### Extracted material
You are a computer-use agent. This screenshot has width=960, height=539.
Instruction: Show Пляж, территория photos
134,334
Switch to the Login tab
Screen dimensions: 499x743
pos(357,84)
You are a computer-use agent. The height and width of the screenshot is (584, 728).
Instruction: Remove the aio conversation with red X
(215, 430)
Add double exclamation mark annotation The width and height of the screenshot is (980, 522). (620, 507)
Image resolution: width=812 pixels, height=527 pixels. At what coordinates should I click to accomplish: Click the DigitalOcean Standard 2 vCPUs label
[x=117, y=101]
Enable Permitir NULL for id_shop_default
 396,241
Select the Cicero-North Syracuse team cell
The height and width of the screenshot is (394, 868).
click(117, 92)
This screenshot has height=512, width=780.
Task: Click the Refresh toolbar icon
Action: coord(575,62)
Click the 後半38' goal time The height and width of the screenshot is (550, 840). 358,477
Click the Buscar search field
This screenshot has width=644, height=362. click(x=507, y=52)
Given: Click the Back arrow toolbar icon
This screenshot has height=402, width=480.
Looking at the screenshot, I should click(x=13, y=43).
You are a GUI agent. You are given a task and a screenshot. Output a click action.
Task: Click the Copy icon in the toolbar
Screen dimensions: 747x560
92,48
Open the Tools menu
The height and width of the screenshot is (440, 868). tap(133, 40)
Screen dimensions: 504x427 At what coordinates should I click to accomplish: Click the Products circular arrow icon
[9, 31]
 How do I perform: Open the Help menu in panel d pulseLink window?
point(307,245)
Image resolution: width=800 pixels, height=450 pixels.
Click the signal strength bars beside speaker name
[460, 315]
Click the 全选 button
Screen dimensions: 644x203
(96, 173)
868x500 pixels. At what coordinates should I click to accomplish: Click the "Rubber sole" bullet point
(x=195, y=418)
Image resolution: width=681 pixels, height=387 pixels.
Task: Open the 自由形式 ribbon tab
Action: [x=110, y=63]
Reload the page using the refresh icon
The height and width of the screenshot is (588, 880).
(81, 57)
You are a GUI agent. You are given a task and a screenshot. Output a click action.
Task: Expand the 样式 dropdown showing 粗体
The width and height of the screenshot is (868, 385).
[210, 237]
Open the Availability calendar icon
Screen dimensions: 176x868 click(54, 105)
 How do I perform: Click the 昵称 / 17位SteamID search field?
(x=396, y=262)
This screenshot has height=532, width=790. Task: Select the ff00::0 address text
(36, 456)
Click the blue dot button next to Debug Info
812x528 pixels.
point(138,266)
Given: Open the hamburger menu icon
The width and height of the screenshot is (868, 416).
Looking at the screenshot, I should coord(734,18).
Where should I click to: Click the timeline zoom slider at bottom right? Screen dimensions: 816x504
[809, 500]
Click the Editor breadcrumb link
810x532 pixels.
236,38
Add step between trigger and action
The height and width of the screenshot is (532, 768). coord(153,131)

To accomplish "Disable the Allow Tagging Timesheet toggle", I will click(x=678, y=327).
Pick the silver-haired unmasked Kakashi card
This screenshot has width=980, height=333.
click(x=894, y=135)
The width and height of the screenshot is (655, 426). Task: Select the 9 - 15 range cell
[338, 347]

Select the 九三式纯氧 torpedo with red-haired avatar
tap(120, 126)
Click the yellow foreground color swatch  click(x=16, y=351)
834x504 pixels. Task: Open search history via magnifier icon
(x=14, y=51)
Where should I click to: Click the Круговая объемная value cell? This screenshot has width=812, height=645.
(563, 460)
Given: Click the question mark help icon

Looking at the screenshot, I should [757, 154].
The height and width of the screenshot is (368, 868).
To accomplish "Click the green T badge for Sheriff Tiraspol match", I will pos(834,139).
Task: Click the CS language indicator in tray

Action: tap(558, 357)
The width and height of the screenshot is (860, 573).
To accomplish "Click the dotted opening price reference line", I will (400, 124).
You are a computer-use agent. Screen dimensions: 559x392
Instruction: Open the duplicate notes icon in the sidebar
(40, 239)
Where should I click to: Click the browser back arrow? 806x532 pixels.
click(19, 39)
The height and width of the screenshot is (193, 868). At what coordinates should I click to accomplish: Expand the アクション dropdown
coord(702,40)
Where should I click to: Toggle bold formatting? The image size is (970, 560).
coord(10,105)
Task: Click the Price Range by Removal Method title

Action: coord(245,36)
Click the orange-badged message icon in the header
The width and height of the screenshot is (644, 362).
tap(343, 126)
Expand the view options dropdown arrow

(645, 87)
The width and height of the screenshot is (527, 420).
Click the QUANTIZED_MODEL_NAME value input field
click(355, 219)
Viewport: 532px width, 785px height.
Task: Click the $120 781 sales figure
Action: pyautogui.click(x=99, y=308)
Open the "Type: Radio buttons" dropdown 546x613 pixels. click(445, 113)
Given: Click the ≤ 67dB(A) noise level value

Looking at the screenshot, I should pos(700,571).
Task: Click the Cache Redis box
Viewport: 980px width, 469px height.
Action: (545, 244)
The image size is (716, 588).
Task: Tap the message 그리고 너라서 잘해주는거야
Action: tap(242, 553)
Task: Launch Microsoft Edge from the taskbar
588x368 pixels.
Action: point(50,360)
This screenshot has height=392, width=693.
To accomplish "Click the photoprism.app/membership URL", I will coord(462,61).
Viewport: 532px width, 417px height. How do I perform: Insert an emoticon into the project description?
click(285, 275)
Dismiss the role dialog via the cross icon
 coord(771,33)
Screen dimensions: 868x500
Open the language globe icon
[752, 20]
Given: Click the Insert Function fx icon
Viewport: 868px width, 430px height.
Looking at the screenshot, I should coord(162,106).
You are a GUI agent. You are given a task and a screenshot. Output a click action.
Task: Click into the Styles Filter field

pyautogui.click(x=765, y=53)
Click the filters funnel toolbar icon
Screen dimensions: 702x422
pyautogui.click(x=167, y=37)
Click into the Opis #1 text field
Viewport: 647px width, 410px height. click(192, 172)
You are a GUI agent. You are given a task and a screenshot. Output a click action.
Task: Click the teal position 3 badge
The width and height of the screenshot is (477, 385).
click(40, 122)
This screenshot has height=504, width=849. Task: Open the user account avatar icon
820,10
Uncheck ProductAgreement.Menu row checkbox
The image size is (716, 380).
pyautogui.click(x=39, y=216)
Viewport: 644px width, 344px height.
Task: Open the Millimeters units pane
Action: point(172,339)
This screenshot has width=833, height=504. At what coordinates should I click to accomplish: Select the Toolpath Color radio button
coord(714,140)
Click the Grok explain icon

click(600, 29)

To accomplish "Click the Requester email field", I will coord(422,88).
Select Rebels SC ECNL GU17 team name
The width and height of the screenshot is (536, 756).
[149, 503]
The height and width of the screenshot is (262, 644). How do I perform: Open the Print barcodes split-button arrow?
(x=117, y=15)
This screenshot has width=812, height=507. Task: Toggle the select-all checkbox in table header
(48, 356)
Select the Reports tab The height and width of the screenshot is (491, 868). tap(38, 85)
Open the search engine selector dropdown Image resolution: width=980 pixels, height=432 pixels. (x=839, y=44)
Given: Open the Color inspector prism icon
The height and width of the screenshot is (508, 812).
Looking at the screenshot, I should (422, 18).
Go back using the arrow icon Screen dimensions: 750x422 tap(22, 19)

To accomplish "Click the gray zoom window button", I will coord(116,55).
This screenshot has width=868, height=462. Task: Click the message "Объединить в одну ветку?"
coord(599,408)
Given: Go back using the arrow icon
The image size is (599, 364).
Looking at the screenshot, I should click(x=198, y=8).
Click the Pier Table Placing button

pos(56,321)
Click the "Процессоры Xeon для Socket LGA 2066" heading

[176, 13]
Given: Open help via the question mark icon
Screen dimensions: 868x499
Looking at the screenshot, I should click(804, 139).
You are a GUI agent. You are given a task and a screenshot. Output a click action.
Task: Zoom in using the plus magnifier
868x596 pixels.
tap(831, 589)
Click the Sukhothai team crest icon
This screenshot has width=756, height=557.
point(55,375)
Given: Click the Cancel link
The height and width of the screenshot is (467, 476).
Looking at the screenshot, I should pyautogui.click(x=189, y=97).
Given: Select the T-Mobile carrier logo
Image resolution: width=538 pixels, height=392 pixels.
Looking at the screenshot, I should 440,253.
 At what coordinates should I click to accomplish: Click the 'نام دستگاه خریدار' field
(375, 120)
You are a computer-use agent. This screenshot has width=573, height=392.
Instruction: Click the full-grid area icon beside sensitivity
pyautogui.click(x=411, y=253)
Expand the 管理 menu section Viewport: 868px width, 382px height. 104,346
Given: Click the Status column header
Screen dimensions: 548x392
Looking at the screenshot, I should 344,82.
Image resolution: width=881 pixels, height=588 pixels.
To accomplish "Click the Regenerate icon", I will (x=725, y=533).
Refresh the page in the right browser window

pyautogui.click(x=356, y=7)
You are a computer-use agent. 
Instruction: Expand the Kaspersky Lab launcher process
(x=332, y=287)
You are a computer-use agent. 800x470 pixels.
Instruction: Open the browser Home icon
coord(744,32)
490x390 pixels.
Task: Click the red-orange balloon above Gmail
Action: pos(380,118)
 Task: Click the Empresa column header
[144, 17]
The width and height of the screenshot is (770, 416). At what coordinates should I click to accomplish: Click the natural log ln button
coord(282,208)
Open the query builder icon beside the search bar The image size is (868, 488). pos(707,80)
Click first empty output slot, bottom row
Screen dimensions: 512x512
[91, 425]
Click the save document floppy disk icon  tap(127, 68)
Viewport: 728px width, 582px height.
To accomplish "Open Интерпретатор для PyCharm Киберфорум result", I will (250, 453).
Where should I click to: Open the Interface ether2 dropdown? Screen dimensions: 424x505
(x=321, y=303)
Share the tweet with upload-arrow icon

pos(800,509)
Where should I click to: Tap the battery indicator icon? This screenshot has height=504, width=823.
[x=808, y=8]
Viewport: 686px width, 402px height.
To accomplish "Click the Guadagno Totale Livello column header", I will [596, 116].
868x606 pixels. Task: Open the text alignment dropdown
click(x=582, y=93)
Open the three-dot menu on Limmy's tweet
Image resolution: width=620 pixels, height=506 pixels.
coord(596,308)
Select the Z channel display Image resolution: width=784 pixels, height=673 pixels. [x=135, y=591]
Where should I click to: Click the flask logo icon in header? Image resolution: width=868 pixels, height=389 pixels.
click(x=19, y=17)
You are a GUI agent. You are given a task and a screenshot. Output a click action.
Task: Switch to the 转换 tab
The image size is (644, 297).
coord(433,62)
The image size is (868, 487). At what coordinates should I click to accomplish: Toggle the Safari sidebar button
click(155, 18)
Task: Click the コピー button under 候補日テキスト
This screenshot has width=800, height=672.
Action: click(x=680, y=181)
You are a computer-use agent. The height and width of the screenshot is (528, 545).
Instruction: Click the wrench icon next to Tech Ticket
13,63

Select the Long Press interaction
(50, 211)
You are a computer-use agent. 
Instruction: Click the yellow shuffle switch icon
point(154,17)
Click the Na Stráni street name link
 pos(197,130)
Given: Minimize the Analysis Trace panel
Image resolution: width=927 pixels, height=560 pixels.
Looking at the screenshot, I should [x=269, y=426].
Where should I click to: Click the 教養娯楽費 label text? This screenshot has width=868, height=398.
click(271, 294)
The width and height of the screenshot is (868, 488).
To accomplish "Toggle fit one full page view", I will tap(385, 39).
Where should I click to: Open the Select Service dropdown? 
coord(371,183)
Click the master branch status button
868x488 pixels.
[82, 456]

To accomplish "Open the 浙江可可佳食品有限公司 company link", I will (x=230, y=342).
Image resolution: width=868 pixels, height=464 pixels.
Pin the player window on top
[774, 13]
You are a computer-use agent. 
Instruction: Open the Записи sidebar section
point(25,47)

### Problem details
The range runs from the line with "The width and height of the screenshot is (477, 385)." up to and including the line with "Task: Zoom in using the plus magnifier" in the listing above; please write out exactly those lines and nothing more.

### Result of this exercise
The width and height of the screenshot is (477, 385).
click(40, 122)
This screenshot has height=504, width=849. Task: Open the user account avatar icon
820,10
Uncheck ProductAgreement.Menu row checkbox
The image size is (716, 380).
pyautogui.click(x=39, y=216)
Viewport: 644px width, 344px height.
Task: Open the Millimeters units pane
Action: point(172,339)
This screenshot has width=833, height=504. At what coordinates should I click to accomplish: Select the Toolpath Color radio button
coord(714,140)
Click the Grok explain icon

click(600, 29)

To accomplish "Click the Requester email field", I will coord(422,88).
Select Rebels SC ECNL GU17 team name
The width and height of the screenshot is (536, 756).
[149, 503]
The height and width of the screenshot is (262, 644). How do I perform: Open the Print barcodes split-button arrow?
(x=117, y=15)
This screenshot has width=812, height=507. Task: Toggle the select-all checkbox in table header
(48, 356)
Select the Reports tab The height and width of the screenshot is (491, 868). tap(38, 85)
Open the search engine selector dropdown Image resolution: width=980 pixels, height=432 pixels. (x=839, y=44)
Given: Open the Color inspector prism icon
The height and width of the screenshot is (508, 812).
Looking at the screenshot, I should (422, 18).
Go back using the arrow icon Screen dimensions: 750x422 tap(22, 19)

To accomplish "Click the gray zoom window button", I will coord(116,55).
This screenshot has width=868, height=462. Task: Click the message "Объединить в одну ветку?"
coord(599,408)
Given: Go back using the arrow icon
The image size is (599, 364).
Looking at the screenshot, I should click(x=198, y=8).
Click the Pier Table Placing button

pos(56,321)
Click the "Процессоры Xeon для Socket LGA 2066" heading

[176, 13]
Given: Open help via the question mark icon
Screen dimensions: 868x499
Looking at the screenshot, I should click(804, 139).
You are a GUI agent. You are given a task and a screenshot. Output a click action.
Task: Zoom in using the plus magnifier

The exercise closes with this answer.